Siemens Healthineers Aktie: 34,25 Euro weit unter 200er-Linie

CEO-Roadshow und Aktienrückkauf stützen den Kurs nur begrenzt. Belastungen durch US-Zölle und China-Geschäft drücken die Aktie nahe ans Jahrestief.

Die Kernpunkte:
  • Kurs nahe 52-Wochen-Tief
  • CEO wirbt auf internationaler Roadshow
  • US-Zölle und Währungseffekte belasten
  • Mutterkonzern plant Anteilsabspaltung

Rund 23 Prozent im Minus seit Jahresbeginn, CEO auf Roadshow, Aktienrückkauf läuft — und trotzdem bleibt die Aktie unter Druck. Bei Siemens Healthineers klaffen Managementaktivität und Kursentwicklung weit auseinander.

CEO in Berlin, Management auf Weltreise

Vorstandschef Bernd Montag nimmt heute am „Tag der Industrie“ in Berlin teil. Das ist kein Zufall. Das Unternehmen wirbt intensiv um Investorenvertrauen — parallel läuft eine internationale Roadshow. Nach Terminen in London und Chicago stehen Gespräche in Dublin und Edinburgh an. Das Ziel: die Langfriststrategie „Elevating Health Globally“ erklären und die stabileren Margen in den Bereichen Bildgebung und Krebstherapie hervorheben.

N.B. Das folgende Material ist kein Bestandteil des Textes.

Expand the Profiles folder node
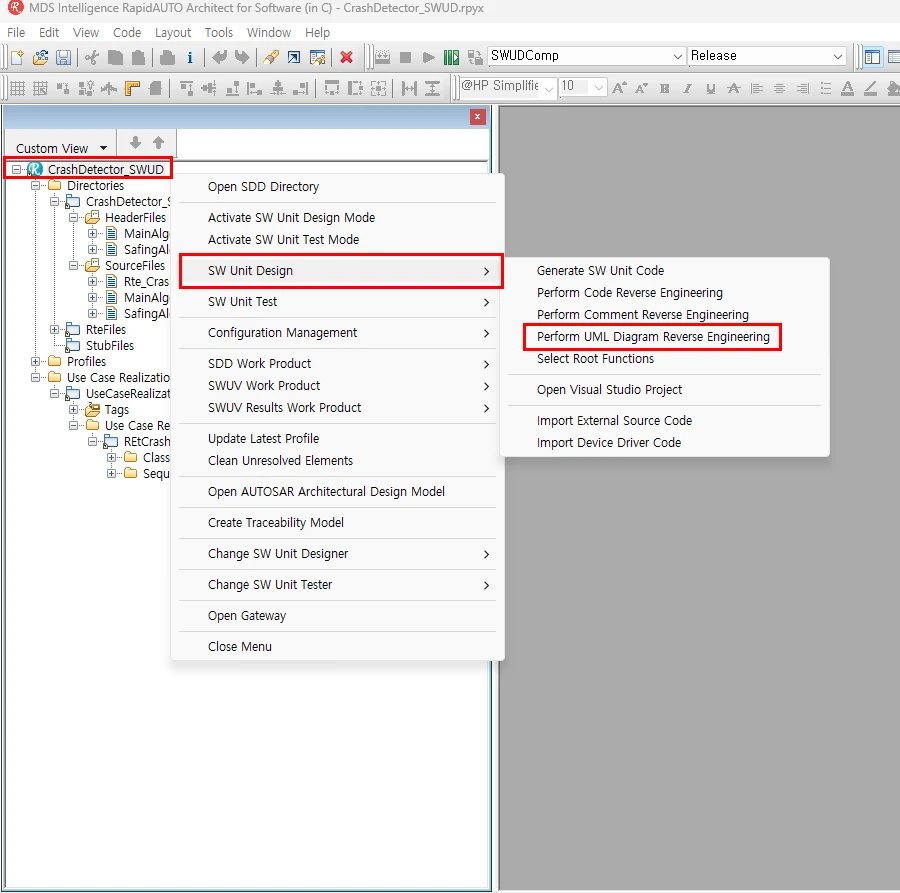 36,362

Das Diagnostikgeschäft bleibt das schwache Glied. Strukturelle Marktveränderungen und Preisreformen in China belasten die Sparte. Staatliche Antikorruptionskampagnen und zentrale Beschaffungsregeln drücken die Nachfrage — und damit die Konzernmarge.

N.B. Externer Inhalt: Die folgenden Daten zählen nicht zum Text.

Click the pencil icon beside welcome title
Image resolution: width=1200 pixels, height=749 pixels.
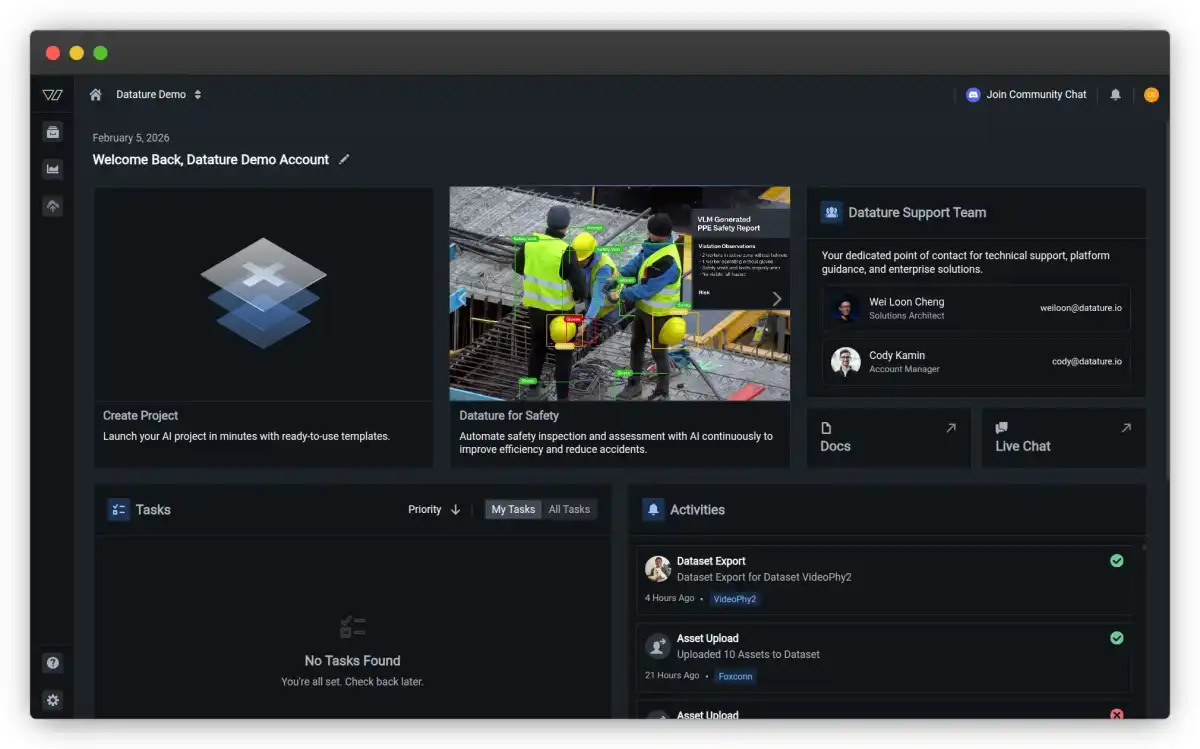(x=344, y=159)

Zwei Milliarden-Risiken im laufenden Jahr

Die finanziellen Belastungen für 2026 sind konkret. US-Zölle könnten das bereinigte operative Ergebnis mit rund 400 Millionen Euro belasten. Negative Währungseffekte kommen mit bis zu 250 Millionen Euro obendrauf.

Der Kurs spiegelt diese Unsicherheit. Mit 34,25 Euro notiert die Aktie nur knapp vier Prozent über ihrem 52-Wochen-Tief von 32,84 Euro. Der 200-Tage-Durchschnitt liegt bei 41,31 Euro — der aktuelle Kurs ist also weit davon entfernt.

Abspaltung und Rückkauf als Kursstützen

Mittelfristig könnte die Siemens AG für Bewegung sorgen. Berichten zufolge plant der Mutterkonzern für das erste Quartal 2027 eine Aktionärsabstimmung über die Abspaltung der verbliebenen Healthineers-Anteile. Das würde den Streubesitz massiv erhöhen — und das Papier für institutionelle Investoren mit Blick auf eigenständige Governance attraktiver machen.

Kurzfristig stützt das laufende Rückkaufprogramm den Kurs. Bis Anfang 2027 kauft das Unternehmen eigene Aktien für bis zu 230 Millionen Euro zurück. Allein in der zweiten Juniwoche erwarb es rund 453.000 Stück über die Börse.

Ob das reicht, hängt vor allem am China-Geschäft. Stabilisiert sich die Nachfrage dort im zweiten Halbjahr, verbessert sich die Ausgangslage für das Gesamtjahr spürbar. Bleibt der Druck bestehen, dürften auch Roadshow und Rückkauf wenig ausrichten.